- Friday, 20th Nov
- 7:45 pm - 8:45 pm IST
Social injustice has flared up as a major symptom of Covid 19 in India. The lockdown decreed to try and control the pandemic rendered innumerable city and town workers unemployed, unpaid, unable to rent or eat, and transportless. With no other choice, they started walking thousands of kilometres, parched and hungry under the burning summer sun, to go back to their villages, many accompanied by frail and starving family members. Some never made it, others eventually stumbled to their village border, often to be met with hostility – possible carriers of a deadly infection; unexpected extra mouths to feed.

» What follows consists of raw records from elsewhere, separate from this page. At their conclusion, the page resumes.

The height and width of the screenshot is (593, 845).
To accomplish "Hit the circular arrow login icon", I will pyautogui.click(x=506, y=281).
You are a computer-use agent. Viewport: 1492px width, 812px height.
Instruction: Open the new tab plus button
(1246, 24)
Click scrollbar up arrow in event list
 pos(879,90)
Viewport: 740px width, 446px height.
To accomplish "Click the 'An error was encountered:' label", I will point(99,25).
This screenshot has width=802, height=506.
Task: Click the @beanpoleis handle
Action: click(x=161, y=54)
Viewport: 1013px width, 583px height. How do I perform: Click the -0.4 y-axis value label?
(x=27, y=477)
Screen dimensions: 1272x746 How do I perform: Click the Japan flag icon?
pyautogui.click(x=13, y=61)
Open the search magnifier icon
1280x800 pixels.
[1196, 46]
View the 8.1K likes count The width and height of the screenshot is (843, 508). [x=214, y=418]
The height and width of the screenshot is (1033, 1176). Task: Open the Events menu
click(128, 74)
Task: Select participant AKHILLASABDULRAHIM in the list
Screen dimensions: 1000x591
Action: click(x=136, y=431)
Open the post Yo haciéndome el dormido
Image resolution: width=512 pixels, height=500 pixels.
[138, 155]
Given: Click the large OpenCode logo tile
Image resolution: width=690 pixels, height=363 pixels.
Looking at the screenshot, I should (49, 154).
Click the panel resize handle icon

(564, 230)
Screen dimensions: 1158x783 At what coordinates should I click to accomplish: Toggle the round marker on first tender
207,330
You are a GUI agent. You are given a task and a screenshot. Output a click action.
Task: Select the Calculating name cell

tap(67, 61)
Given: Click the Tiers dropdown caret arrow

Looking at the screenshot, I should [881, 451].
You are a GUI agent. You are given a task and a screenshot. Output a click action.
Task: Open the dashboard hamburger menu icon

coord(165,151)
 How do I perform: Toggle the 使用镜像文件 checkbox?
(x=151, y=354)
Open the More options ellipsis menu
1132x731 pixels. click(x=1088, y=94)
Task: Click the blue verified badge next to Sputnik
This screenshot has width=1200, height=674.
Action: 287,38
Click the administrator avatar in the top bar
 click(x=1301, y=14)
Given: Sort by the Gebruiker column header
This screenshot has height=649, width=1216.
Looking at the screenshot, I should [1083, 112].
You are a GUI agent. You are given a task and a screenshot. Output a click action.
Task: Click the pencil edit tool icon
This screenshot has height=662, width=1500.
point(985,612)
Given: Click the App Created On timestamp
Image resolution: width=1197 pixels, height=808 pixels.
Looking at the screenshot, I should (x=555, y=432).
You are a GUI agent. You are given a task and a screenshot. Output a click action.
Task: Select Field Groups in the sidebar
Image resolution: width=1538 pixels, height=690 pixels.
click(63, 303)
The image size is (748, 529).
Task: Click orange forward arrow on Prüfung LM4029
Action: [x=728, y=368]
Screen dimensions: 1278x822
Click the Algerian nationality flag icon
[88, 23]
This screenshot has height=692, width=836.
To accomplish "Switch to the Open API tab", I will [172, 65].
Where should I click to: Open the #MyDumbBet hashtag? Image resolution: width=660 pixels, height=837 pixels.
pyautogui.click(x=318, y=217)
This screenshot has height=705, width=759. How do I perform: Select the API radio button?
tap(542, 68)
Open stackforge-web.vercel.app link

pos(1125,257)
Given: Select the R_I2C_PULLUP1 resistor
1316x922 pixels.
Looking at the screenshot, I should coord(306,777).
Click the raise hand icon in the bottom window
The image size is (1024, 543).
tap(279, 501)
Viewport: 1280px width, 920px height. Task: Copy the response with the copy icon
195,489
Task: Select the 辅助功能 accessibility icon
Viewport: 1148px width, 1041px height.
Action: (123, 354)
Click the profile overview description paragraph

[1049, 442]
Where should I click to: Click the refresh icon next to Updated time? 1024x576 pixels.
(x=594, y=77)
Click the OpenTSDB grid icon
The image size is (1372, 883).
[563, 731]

These were all people who were the fuel that ran the towns and cities: factory workers, construction labour, electricians, plumbers, delivery boys, shop assistants, newspaper vendors, sellers of fruit and vegetables, laundrymen, eatery cooks and waiters, tea boys, taxi drivers, domestic staff: all of whom arrived from who knew where each morning and removed themselves to who knew where each night. All of whom suddenly became “migrants”. What do you do when your land becomes “the mouth of a shark”. What policies, failures and inefficiencies let down those who support the weight of our cities, when they most needed support. Is the existence of an urban worker inevitably precarious. Is it possible to work towards ensuring a safety net. Surely these are questions that merit urgent attention – and answers.